# DOCUMENT EXTRACT:

((

You are viewing a plain text version of this content. The canonical link for it is here.
Posted to user@manifoldcf.apache.org by Andrea Asta <as...@gmail.com> on 2015/05/14 14:50:35 UTC

RSS Crawler error 403

Hi,
I'm trying to setup a job for crawling some RSS feeds.
A lot of feeds don't produce anything and looking at the simple history
they return an error 403.

An example of feed:
http://nypost.com/news/feed/

How can I manage this situation?

Thank you.
Andrea

Re: RSS Crawler error 403

Posted by Karl Wright <da...@gmail.com>.
Hi Andrea,

It sounds like you may have gotten blocked by the webmaster at nypost.
Hopefully they haven't blocked all accesses from the ManifoldCF crawler in
general, but just from your IP address.

))

# RECORDS:
((

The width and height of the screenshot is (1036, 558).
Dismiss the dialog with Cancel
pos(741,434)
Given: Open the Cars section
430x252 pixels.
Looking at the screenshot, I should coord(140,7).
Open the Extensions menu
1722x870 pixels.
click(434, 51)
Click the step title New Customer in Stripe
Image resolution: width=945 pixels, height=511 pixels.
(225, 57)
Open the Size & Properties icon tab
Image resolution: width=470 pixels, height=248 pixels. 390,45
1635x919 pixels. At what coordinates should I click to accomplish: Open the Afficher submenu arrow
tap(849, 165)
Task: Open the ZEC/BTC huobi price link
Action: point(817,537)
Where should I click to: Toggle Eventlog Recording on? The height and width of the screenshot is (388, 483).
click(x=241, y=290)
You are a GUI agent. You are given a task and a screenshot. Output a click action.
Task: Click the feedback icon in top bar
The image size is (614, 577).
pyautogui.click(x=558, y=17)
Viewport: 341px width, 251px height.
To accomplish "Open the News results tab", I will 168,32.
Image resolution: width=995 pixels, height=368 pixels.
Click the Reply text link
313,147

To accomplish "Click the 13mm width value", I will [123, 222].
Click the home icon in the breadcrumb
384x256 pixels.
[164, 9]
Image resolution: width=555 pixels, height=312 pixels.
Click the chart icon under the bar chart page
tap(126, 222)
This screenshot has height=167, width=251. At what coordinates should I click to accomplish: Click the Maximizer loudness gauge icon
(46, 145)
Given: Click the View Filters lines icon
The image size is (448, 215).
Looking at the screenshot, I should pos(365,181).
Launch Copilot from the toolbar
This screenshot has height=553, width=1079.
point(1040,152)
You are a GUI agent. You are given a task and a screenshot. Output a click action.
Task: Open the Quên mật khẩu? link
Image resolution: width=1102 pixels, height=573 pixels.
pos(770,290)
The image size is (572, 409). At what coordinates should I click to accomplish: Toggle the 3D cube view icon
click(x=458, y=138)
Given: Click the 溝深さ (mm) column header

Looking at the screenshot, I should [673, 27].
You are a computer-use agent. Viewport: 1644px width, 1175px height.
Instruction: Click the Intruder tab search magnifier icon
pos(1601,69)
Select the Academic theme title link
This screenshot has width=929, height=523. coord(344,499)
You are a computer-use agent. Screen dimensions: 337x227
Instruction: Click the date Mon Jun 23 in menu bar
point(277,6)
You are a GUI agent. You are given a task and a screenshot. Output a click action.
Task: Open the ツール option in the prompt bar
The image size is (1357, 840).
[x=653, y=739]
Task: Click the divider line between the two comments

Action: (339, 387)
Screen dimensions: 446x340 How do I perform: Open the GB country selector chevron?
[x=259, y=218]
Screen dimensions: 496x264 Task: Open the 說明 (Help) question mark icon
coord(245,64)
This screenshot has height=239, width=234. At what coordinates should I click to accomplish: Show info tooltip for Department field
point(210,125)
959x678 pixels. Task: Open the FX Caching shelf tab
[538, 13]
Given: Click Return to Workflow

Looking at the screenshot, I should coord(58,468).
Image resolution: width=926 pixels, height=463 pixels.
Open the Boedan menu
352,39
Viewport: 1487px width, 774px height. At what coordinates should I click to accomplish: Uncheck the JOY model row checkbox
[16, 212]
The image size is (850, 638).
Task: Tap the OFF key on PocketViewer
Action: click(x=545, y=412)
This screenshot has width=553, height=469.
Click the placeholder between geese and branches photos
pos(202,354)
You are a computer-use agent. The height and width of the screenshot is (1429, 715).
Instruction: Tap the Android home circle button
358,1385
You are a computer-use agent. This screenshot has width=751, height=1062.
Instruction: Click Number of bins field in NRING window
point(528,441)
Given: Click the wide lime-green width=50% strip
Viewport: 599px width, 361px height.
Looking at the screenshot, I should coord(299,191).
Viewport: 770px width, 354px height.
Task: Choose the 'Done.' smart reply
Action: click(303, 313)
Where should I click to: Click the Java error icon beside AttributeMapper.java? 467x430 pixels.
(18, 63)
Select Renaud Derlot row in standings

))

# DESCRIPTION OF THE TASK:
Could you carry on the mailing-list thread about the RSS crawler's 403 error, picking up right after its final sentence? The listing has no connection to the mailing-list thread about the RSS crawler's 403 error.

# ANSWER TO THIS EXERCISE:
curl on that url works fine from here.  As does MCF when I configure it to
use your url.

The other possibility is that you are trying to crawl through a proxy, and
that's not set up properly.

Karl



On Thu, May 14, 2015 at 8:50 AM, Andrea Asta <as...@gmail.com> wrote:

> Hi,
> I'm trying to setup a job for crawling some RSS feeds.
> A lot of feeds don't produce anything and looking at the simple history
> they return an error 403.
>
> An example of feed:
> http://nypost.com/news/feed/
>
> How can I manage this situation?
>
> Thank you.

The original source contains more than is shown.